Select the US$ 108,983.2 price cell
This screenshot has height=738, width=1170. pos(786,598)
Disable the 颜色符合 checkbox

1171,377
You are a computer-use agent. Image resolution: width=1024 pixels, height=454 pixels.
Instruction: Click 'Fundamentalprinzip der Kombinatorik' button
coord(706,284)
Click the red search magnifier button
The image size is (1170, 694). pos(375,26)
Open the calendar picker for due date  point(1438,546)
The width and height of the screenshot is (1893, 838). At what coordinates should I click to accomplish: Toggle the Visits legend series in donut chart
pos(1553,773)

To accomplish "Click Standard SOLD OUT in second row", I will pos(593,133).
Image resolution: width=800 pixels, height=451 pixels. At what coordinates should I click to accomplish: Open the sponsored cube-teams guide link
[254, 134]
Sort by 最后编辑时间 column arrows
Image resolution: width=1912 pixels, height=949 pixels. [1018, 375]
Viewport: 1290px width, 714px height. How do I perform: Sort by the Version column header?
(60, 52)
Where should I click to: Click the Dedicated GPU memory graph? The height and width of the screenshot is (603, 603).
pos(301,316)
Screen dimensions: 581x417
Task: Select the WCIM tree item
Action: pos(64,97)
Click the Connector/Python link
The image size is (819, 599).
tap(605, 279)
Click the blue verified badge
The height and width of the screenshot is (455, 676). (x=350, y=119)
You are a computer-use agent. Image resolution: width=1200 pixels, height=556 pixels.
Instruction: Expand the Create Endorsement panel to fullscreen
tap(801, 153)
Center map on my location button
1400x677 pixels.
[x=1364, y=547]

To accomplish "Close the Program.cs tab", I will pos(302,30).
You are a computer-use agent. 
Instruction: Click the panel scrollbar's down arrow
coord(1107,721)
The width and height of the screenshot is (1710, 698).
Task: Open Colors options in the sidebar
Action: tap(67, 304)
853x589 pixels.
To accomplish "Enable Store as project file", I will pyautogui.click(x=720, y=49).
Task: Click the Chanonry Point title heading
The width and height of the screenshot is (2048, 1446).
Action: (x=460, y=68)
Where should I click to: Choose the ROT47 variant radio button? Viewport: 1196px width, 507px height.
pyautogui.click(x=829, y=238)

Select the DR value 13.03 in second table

______

_Exercise instructions_. Please reproduce the data between the lines holding "The width and height of the screenshot is (1893, 838)." and "I will pos(593,133).", inclusive, keeping the requests. Scale every coordinate in the answers by 0.7 and round each to a whole number, with halves rounded up.

_The result_.
The width and height of the screenshot is (1893, 838). At what coordinates should I click to accomplish: Toggle the Visits legend series in donut chart
pos(1087,541)

To accomplish "Click Standard SOLD OUT in second row", I will pos(415,93).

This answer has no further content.